The only feature that needs work to be used in modeling is to make dummy variable to represent traffic type,
There was originally 20 features but based on the plot from earlier, I’ve decided to consolidate a bunch of the classes with a small number of instances to make TrafficType_Other
I’ll first make them dummy variable and then condense the feature space:
# One-hot encoding with fastDummies
library(fastDummies)
## Warning: package 'fastDummies' was built under R version 4.3.3
project_data <- dummy_cols(project_data, select_columns = "TrafficType")
# Create the "TrafficType_Other" variable by summing the selected TrafficTypes
project_data$TrafficType_Other <- (
project_data$TrafficType_19 +
project_data$TrafficType_18 +
project_data$TrafficType_17 +
project_data$TrafficType_16 +
project_data$TrafficType_15 +
project_data$TrafficType_14 +
project_data$TrafficType_12 +
project_data$TrafficType_9 +
project_data$TrafficType_7
)
# Ensure TrafficType_Other is binary (0 or 1)
project_data$TrafficType_Other <- ifelse(project_data$TrafficType_Other > 0, 1, 0)
# Remove the original dummy variables for TrafficTypes included in "Other"
project_data <- project_data |>
dplyr::select(-TrafficType_19, -TrafficType_18, -TrafficType_17, -TrafficType_16,
-TrafficType_15, -TrafficType_14, -TrafficType_12, -TrafficType_9, -TrafficType_7, -TrafficType_4)

■ Requirement 1: According to the traffic type write-up, how many features were there originally?
■ Requirement 2: Name every R function called in the code of the traffic type write-up.
■ Requirement 3: Pick up the traffic type write-up from its last line and continue it.
The listing after this write-up isn't needed.

■ Data:
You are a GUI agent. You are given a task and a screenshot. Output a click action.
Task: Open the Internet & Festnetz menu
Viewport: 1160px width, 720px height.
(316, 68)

■ Task response 1: 20

■ Task response 2: library(), dummy_cols(), ifelse(), dplyr::select()

■ Task response 3:
Now I’ve got 12 features to represent these classes and I can move on to transformations,
Next, I need to handle the skewness and outliers problem I have with many of my continuous variables
this issue effects exit rates, page values, and both of the two features we just made
to fix it we’ll start by getting the optimal lambda with the boxcox method to determine the best transformation
library(MASS)
##
## Attaching package: 'MASS'
## The following object is masked from 'package:dplyr':
##
## select
# Add a small constant to ExitRates to ensure all values are positive
project_data$ExitRates_shifted <- project_data$ExitRates + 0.001
project_data$pagevalues_shifted <- project_data$PageValues + 0.001
project_data$total_pages_shifted <- project_data$total_pages + 0.001
project_data$ProductRatio_shifted <- 1 - (project_data$ProductRatio)
# Apply the Box-Cox transformation to determine the optimal lambda for the shifted variable
boxcox_result <- boxcox(lm(ExitRates_shifted ~ 1, data = project_data),
lambda = seq(-2, 2, by = 0.1))
# Apply Box-Cox for PageValues
boxcox_pagevalues <- boxcox(lm(pagevalues_shifted ~ 1, data = project_data),
lambda = seq(-2, 2, by = 0.1))
# Apply Box-Cox for total_pages
boxcox_total_pages <- boxcox(lm(total_pages_shifted ~ 1, data = project_data),
lambda = seq(-2, 2, by = 0.1))
# Apply Box-Cox for product_ratio
boxcox_ProductRatio <- boxcox(lm(ProductRatio_shifted ~ 1, data = project_data),
lambda = seq(-2, 2, by = 0.1))
# Find the optimal lambda
optimal_lambda_exitrates <- boxcox_result$x[which.max(boxcox_result$y)]
cat("ExitRates lambda:", optimal_lambda_exitrates, "\n")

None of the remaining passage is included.